Black Mirror is undoubtedly one of TVs most iconic achievements in recent memory. It takes something we all use every day – technology – and shows us just how different (see also: terrifying) our lives could be if its place in modern society were amplified a bit, or, well…a lot. Remember those killer robot dog-things from season four? Yeah, I think they were a little farfetched too.
But while we’re all morbidly fascinated by watching people struggle with the moral implications of a virtual world, and we’re captivated by a glimpse into the future of our social media addiction, it’s also kinda emotionally draining to stare headlong into an all too realistic future and realise that it’s sort of horrible. So, once you’re done bingeing the latest season of Black Mirror, cleanse your palette with these reading recommendations that are sure to sooth your existentialism and won’t at any point remind you that your Google Home is always listening (because it might be able to hear you, but it sure can’t read over your shoulder…yet).
Whilst Black Mirror makes a point of discussing the potential future of reality TV in its first season, it’s a far cry from the cosy drama you’ll find in Kaneana May’s debut novel, The One. Following three women in pursuit of love amidst a popular dating show, The One is sure to remind you that reality TV isn’t out to get you and you don’t need to feel unsafe watching The Bachelor. The One is funny, it’s emotional it’s slightly absurd and there’s not a single Simon Cowell lookalike in sight – just the way all good reality TV (and books about reality TV) should be!

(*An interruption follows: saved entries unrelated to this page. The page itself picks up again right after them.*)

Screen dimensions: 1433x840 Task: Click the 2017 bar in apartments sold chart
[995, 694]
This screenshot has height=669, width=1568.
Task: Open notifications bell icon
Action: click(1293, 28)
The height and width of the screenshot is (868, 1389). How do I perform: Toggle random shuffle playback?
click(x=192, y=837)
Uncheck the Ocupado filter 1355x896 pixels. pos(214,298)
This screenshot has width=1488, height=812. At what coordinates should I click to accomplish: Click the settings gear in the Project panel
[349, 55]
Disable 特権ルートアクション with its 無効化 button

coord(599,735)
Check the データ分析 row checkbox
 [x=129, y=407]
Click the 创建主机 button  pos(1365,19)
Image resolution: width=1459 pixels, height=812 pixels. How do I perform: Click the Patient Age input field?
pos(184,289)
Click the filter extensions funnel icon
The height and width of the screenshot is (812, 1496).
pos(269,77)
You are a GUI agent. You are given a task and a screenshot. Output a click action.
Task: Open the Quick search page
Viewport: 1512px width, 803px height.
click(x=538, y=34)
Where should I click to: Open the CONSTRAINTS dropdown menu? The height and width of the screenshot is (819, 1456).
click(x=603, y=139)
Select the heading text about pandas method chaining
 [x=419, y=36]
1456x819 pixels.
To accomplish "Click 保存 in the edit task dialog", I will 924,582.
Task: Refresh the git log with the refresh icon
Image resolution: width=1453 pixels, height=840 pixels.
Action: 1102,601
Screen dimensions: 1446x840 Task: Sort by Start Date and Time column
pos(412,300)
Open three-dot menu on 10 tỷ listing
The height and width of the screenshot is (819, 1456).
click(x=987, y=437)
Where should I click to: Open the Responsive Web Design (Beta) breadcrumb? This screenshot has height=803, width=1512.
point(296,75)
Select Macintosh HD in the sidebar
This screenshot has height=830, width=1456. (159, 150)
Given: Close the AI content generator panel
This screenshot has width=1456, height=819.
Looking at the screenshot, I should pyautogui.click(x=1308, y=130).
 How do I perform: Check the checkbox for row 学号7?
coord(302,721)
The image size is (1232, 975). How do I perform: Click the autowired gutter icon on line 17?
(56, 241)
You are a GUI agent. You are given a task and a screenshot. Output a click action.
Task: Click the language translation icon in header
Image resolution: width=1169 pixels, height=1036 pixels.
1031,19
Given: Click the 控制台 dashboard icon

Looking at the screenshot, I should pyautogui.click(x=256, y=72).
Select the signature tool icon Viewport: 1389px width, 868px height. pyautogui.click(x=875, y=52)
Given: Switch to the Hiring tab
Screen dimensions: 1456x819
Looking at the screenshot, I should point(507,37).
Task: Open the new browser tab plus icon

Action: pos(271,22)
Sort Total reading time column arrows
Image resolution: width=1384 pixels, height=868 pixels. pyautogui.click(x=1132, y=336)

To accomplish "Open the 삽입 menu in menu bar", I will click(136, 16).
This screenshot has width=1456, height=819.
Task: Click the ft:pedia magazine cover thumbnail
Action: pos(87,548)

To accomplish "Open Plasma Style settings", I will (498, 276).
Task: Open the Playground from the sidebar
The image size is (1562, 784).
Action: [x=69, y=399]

The title of this one says it all, because A Random Act Of Kindness is exactly what you need after watching Black Mirror’s bold portrayals of humanity’s inherent selfishness. Did reading that remind you of the empty void you’re feeling? Don’t fret, Sophie Jenkins is here to help. Her sweet story follows selfless Fern who has spent her whole life making others happy, that she’s forgotten about herself. That is, until she meets 89-year-old Dinah and her world changes. This story is cute, funny and heart-warming and there’s no way you’ll be left feeling low once you turn the last page.
Take it from me, if there’s one way to really shake off that creeping existentialism, it’s with something a bit spicier than your average romance read. Tiffany Reisz is the master of pushing desire to the limits, and The Rose is no exception. Featuring a literal god of love, The Rose is as erotic as it is fantastical and I dare you to try and feel existential while immersing yourself in this novel of lust, fantasy and magic.
There is nothing more uplifting than a rom-com, and that is exactly what you need to pull you out from the throes of Black Mirror induced hopelessness. Tessa Bailey’s Fix Her Up is a fun excursion into the world of Georgette Castle: children’s birthday party planner. She wants to be taken seriously as a woman, and so ensues a plan for a pretend romance that might just feel a little too real. There is nothing but happy-feels in this one and it’s the perfect way to take your mind off any lasting existential trauma.
With all the charm of Downton Abbey, let historical queen Stephanie Laurens transport you away from the threat of virtual realities and robot best friends to a simpler time of lords, ladies and society marriages. The Pursuits Of Lord Kit Cavanaugh is a delightful Victorian romp with a strong, compassionate heroine that’s sure to remind you that there’s still good in the world. There’s intrigue, romance and the dashing charm of a roguish lord. Immerse yourself in this decadent world, and forget about the future for a while, because if Black Mirror has taught me anything, it’s that the future is mighty scary.
It’s common knowledge that in the event of a zombie apocalypse or a robot rebellion, the best place to go is always the country. So if you’ve finished Black Mirror and you’re freaking out that your printer might become sentient and try to get revenge for all those times you kicked it in frustration, why not mentally retreat to the safety of Mandy Magro’s fictional town of Silvergum instead. Secrets Of Silvergum promises good old country problems: blackmail, bull riders and a forbidden love. Ok, these possibly aren’t your regular country problems, but they’re entertaining nonetheless. This is an emotional wild-ride that will grip you until you completely forget about that creeping technological dread.
Still feeling like humanity are absolute garbage post-Black Mirror binge? Worry not, because there’s nothing like a book about strong women in the face of adversity to remind you that people are sometimes pretty awesome. The Cinema At Starlight Creek follows two leading ladies in very different time periods, bound together by their desire to challenge a woman’s place in the world. Instead of looking forward at how technology and media might change us in the future, The Cinema At Starlight Creek looks back to a time when films were an opportunity for women to challenge opinions and change the world. There is nothing more soothing than watching women succeed, and Alli Sinclair delivers that in spades.
And if all this fails? There’s always cat videos on YouTube. Oh wait, that involves technology. Maybe just stick with the books.